In addition to all of this, Queen Rhian must also deal with matters that are closer to home, specifically two Ethrean dukes who are refusing to accept that she is queen and are offering her resistance and trouble. Then there are the charters that were drawn up centuries ago which are preventing Ethrea from forming an army, leaving them defenseless in case of an attack and dependent upon other countries for help against any threats. And on the personal front, Rhian has to deal with a husband, Alasdair, who is bitter and distant with her in matters of their marriage and the kingdom

Finally, there is Zandakar, a blue-haired former prince of Mijak who is being held in Ethrea after being banished from Mijak. Although he is a great warrior and willing to train the citizens of Ethrea, questions of his loyalty and willingness to help a country that his mother and brother are trying to destroy, inevitably arise.

Can everyone put aside their differences in time to stop Mijak, or will their differences cause the downfall of the world?

Hammer of God” is the conclusion to the Godspeaker Trilogy and follows a format more similar to that of the second book, “The Riven Kingdom”, than that of “Empress”. For one, Empress Hekat is in the book very little. While at times the plot shifts to Mijak, the main focus is on Ethrea and the people involved in that country. Throughout the series, Karen Miller seemed a lot more confident writing in the world of Ethrea than Mijak, whether it was because Ethrea offers more of a European-influenced setting and therefore more options, or just because Mijak was a newer setting and took more time to develop, I don’t know. But compared to the first book, it seems like there is more growth and less repetition, although there is still some awkwardness present.

One positive in Miller's writing style is the amount of time spent developing characters. In particular, the conversations between characters and their internal thoughts which helps readers see the many different sides to a person. So even though there are many typical characters throughout the book including those that readers love to hate or those that are frustrating, overall everyone has more than one side to them. For example,those characters that are seen as tough and bull-headed, have faults to them or have second thoughts about their actions.
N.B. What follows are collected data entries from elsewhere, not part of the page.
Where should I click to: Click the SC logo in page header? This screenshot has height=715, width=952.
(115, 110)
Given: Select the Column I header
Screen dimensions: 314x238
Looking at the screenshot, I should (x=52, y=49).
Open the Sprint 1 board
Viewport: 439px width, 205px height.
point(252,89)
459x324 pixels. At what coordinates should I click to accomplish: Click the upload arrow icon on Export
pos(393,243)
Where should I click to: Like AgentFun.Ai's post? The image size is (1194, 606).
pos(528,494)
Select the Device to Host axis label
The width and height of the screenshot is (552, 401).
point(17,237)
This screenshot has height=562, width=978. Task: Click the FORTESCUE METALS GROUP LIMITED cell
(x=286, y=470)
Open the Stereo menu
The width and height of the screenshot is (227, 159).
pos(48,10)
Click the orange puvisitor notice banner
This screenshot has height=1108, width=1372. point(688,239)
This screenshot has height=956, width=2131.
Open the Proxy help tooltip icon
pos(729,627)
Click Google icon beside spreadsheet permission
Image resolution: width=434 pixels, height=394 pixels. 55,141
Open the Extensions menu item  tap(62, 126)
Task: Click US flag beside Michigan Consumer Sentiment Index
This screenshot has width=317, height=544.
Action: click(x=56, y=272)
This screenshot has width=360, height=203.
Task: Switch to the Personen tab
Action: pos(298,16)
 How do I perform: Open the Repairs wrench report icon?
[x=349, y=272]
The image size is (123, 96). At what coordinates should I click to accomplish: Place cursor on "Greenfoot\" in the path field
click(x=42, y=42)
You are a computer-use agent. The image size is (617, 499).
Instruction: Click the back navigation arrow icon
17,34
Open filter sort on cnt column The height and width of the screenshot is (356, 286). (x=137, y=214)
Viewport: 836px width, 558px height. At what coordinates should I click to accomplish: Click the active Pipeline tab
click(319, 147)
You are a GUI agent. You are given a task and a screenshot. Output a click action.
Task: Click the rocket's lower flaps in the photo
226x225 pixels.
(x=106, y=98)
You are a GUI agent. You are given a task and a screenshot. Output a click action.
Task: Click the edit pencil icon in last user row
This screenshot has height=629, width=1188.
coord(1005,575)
Encountered throughout the novel were two negative aspects: the major focus on talk and politics, and the vagueness of religion and gods in the plot. Of the first, while the pace of the novel was very quick, there is a lot of time spent on having the readers look inside the workings of the courts, specifically Ethrean courts. As insightful as this information is at first because it helps us understand Queen Rhian’s actions, the phrase “all talk and no action” comes to mind. And a lot of the talk is very repetitive, with many questions revolving around the same issue such as who will help if Mijak attacks, resulting in readers hearing the same reactions over and over again. Plus, there is very little action in the book aside from the final clash between Ethrea and Mijak.

The second negative aspect is the focus on religion, which plays such a key role in the trilogy. There is the dark god of Mijak that feeds off of sacrifices, and then there is the god of Ethrea that is more of an understanding god who works through miracles and is happy with just prayer. Apart from the revelation that there is a darker power corrupting Mijak’s god, there is very little depth behind the religion in the book. Instead, the notion of the two gods is very vague, leaving a few gaps and questions within the plot. For example, the whole notion of having a powerful weapon of god, be it used for good or for evil, is never really explored. Instead, it feels as though the Hammer of God is just thrown out there, with very little explanation as to how or why the gods created such a weapon or what its purpose is.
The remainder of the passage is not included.